-------- Data listing

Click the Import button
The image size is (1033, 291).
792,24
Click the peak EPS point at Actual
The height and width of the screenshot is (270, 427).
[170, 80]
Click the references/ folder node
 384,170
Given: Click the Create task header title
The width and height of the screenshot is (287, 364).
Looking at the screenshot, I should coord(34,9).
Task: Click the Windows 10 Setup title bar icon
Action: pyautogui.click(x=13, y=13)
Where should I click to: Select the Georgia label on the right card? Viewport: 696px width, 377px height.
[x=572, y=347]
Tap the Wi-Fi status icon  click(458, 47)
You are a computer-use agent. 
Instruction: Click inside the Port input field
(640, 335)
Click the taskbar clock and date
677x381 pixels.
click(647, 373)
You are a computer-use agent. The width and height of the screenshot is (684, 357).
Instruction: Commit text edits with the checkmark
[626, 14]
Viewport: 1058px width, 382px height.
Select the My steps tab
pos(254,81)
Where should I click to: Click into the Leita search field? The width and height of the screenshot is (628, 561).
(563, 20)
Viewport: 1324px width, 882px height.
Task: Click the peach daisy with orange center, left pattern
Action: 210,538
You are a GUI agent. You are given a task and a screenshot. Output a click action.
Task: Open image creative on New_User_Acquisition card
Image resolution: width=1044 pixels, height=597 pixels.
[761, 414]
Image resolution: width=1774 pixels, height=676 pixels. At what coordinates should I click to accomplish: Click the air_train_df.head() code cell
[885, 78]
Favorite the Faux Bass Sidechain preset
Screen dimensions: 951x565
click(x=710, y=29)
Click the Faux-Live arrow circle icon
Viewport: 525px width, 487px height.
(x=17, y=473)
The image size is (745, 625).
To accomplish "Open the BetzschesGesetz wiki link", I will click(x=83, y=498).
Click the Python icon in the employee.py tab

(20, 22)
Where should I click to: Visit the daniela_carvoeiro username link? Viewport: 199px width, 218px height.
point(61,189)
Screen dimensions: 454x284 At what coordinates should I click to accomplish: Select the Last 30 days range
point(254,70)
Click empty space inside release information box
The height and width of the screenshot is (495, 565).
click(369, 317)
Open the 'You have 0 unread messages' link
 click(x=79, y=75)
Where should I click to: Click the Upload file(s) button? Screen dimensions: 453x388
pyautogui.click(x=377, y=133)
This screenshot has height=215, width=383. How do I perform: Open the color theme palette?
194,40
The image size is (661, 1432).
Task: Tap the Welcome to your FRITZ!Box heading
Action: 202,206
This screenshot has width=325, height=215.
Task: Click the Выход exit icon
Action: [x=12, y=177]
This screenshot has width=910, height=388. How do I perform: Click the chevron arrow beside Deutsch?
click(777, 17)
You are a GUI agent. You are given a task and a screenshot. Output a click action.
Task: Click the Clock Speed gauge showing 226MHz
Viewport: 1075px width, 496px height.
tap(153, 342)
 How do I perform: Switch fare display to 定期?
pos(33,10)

----------------

Set down, word for word, each line from the top of the records above through the line with "Tap the Wi-Fi".

Click the Import button
The image size is (1033, 291).
792,24
Click the peak EPS point at Actual
The height and width of the screenshot is (270, 427).
[170, 80]
Click the references/ folder node
 384,170
Given: Click the Create task header title
The width and height of the screenshot is (287, 364).
Looking at the screenshot, I should coord(34,9).
Task: Click the Windows 10 Setup title bar icon
Action: pyautogui.click(x=13, y=13)
Where should I click to: Select the Georgia label on the right card? Viewport: 696px width, 377px height.
[x=572, y=347]
Tap the Wi-Fi status icon  click(458, 47)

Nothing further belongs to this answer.